On Monday morning, the first of the 250 victims of Colombia’s armed conflict landed in Cartagena in a military aircraft to attend the historic peace signing ceremony. The victims invited to the solemn ceremony in the historic Old City represent some of the 260,000 victims of the 52-year long conflict with the Revolutionary Armed Forces of Colombia (FARC).
By 11:30 a.m. a second group of 60 people who took on a flight from Cali also arrived at the Rafael Nuñez International Airport. The group was dressed in white, and among them were the victims group leaders, including the sister of Jaime Garzón, the prominent Colombian journalist who was assassinated in 1993.

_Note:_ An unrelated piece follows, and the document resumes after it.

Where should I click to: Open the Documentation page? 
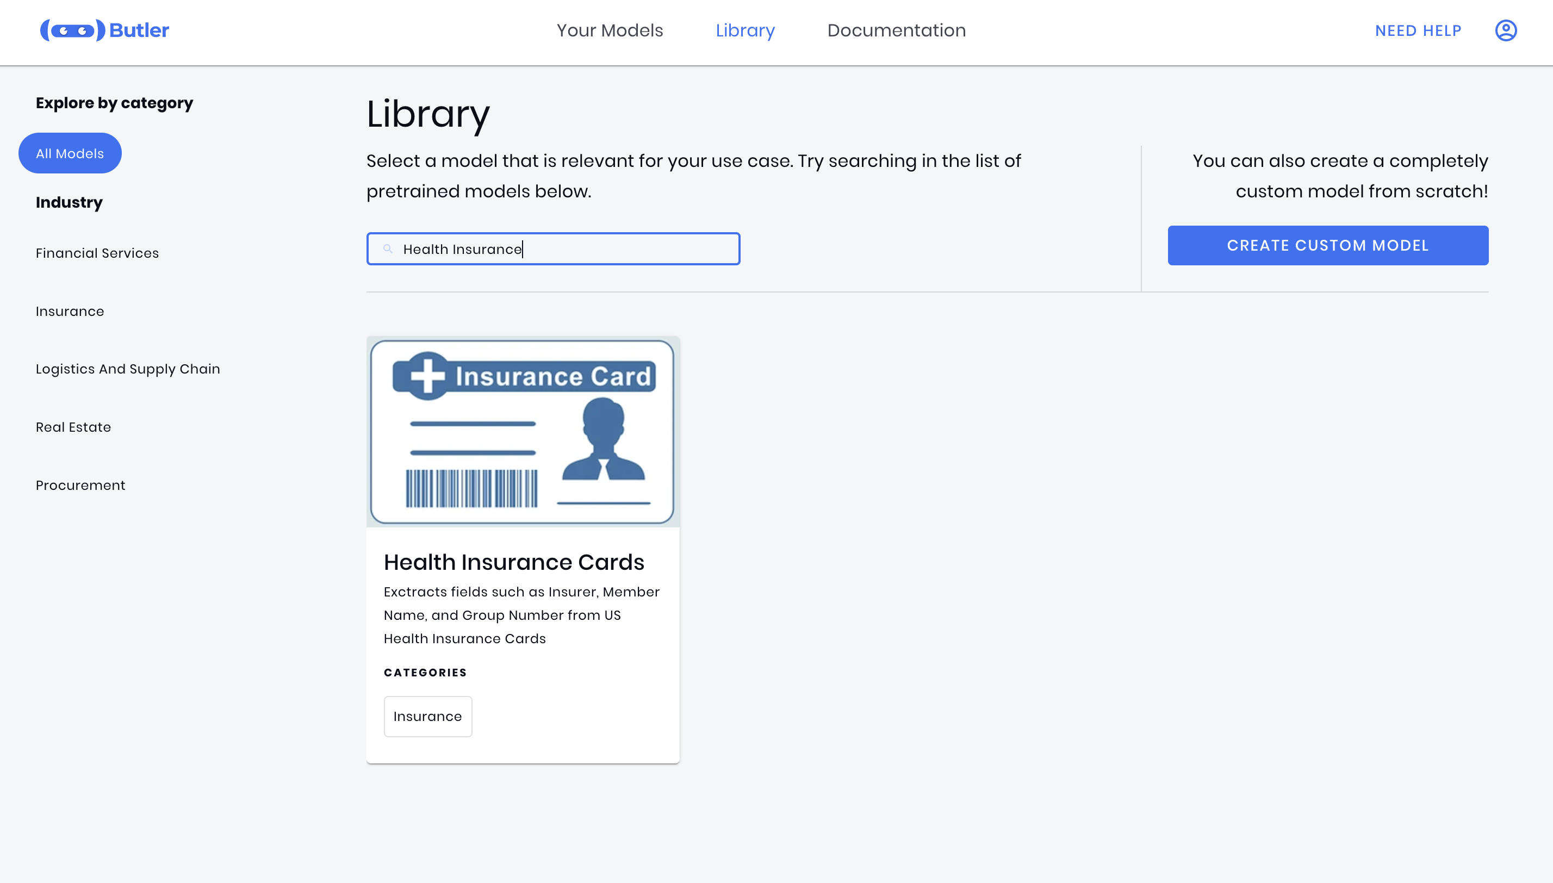click(x=896, y=30)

Also in attendance is Emperatriz Castro de Guevara, the mother of police Coronel Juan Ernesto Guevara, who was kidnapped and died in captivity.
The directors of leading victims’ groups working in Colombia such as Asfamipaz, Asociación Colombiana de Familiares de Miembros de la Fuerza Pública Retenidos y Liberados por Grupos Guerrilleros, Senderos de Paz and Asociación Caminos de Esperanza de las Madres de la Candelaria are also present in Cartagena.

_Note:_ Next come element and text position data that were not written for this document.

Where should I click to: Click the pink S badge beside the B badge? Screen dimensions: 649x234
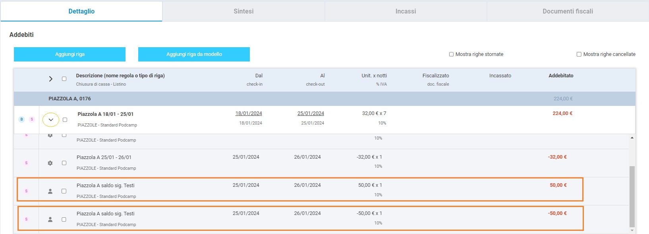click(x=32, y=119)
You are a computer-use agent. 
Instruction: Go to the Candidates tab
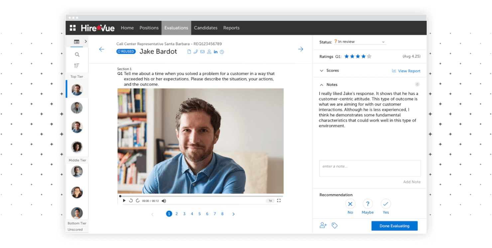(x=205, y=28)
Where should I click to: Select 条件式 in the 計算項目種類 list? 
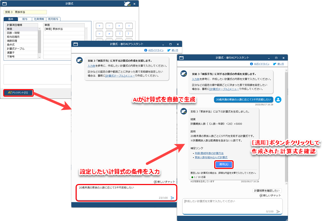coord(10,45)
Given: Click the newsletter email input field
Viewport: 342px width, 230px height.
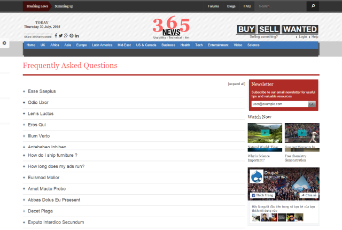Looking at the screenshot, I should click(x=279, y=104).
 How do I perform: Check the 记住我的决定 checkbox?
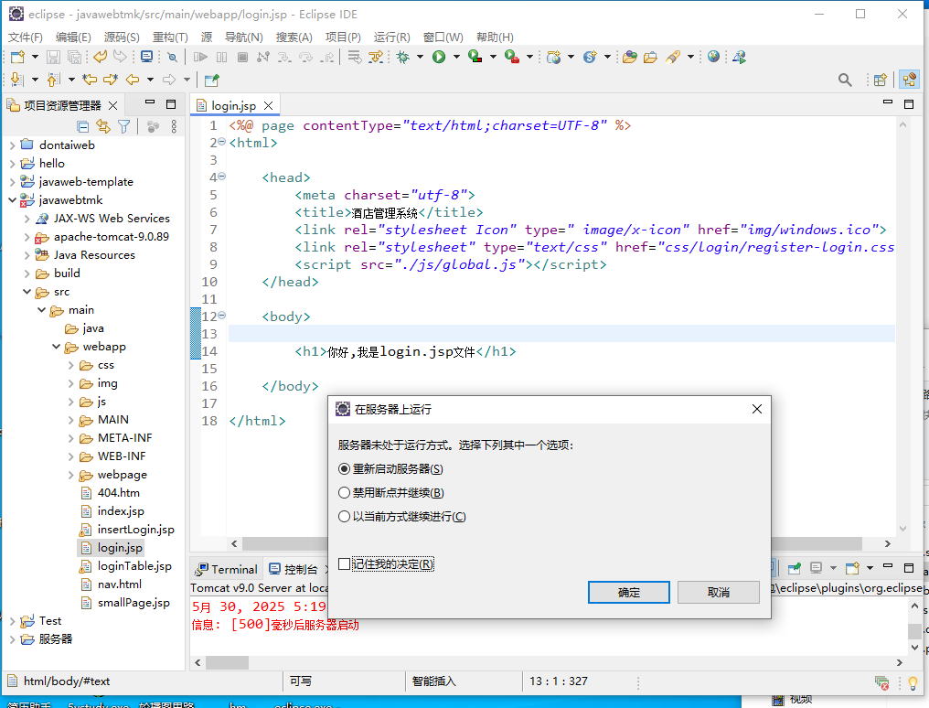pyautogui.click(x=344, y=564)
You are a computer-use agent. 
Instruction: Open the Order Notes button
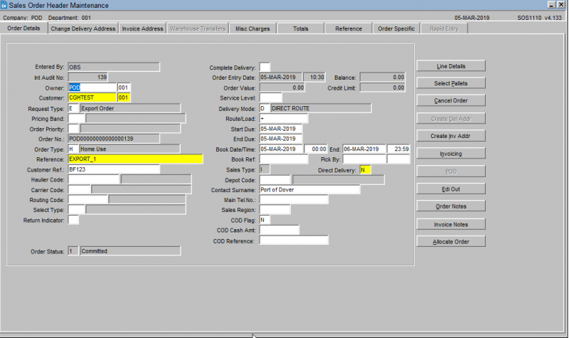tap(450, 206)
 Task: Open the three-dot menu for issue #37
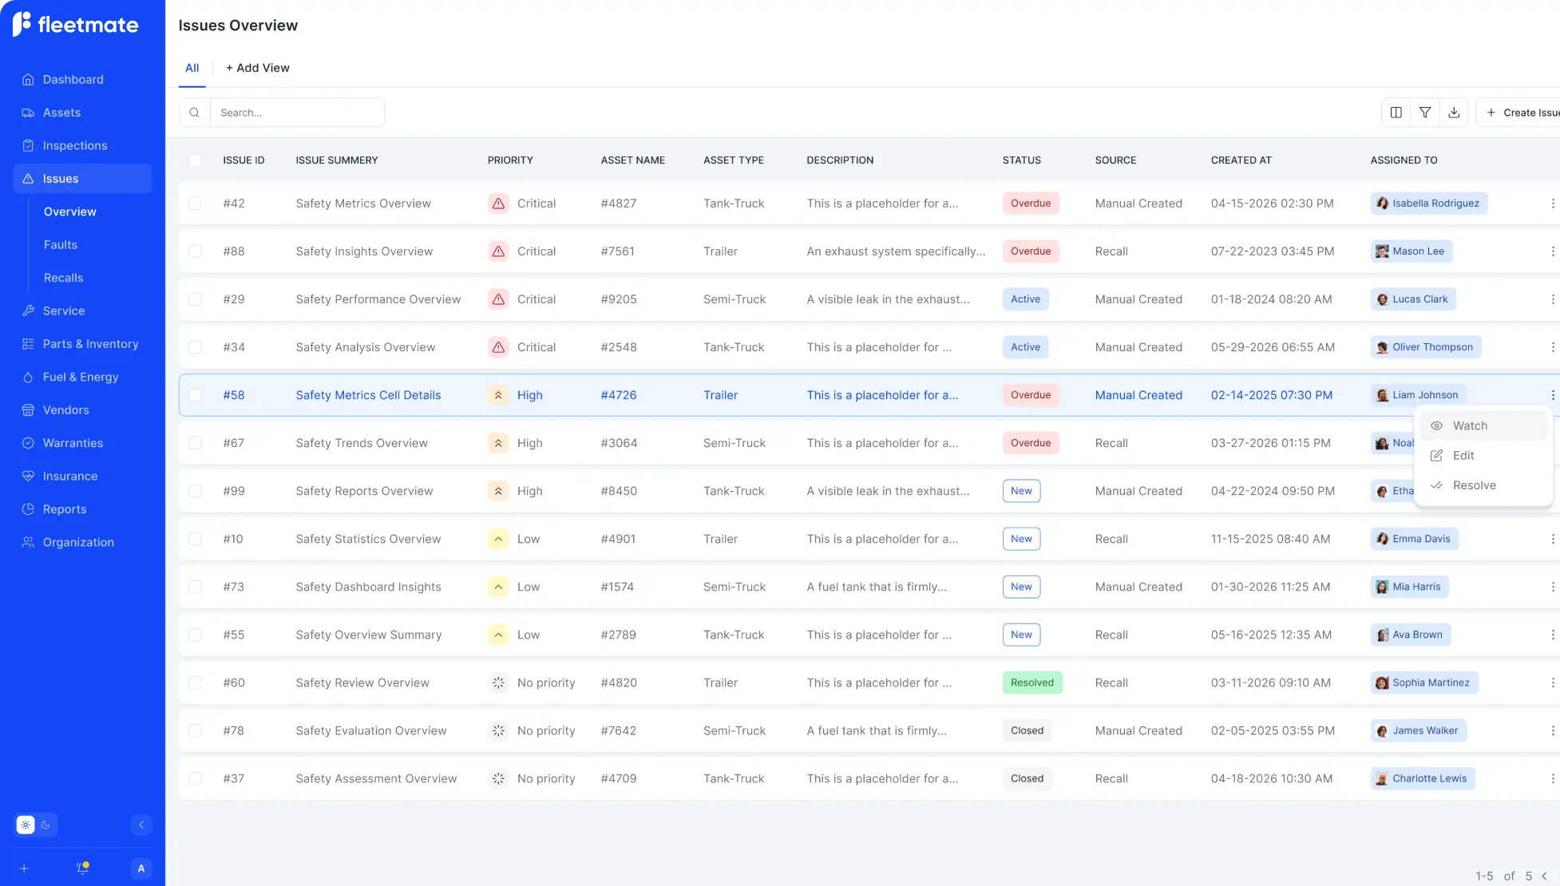(x=1552, y=778)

Most of the victims come from the departments of Caquetá, Putumayo, Antioquia, Huila, Nariño and Valle del Cauca.
Monday’s historic signing ends more than five decades of conflict between the Colombian government and the FARC. Colombia’s population must still vote to approve the agreement before it takes effect. That vote will take place next Sunday nationwide.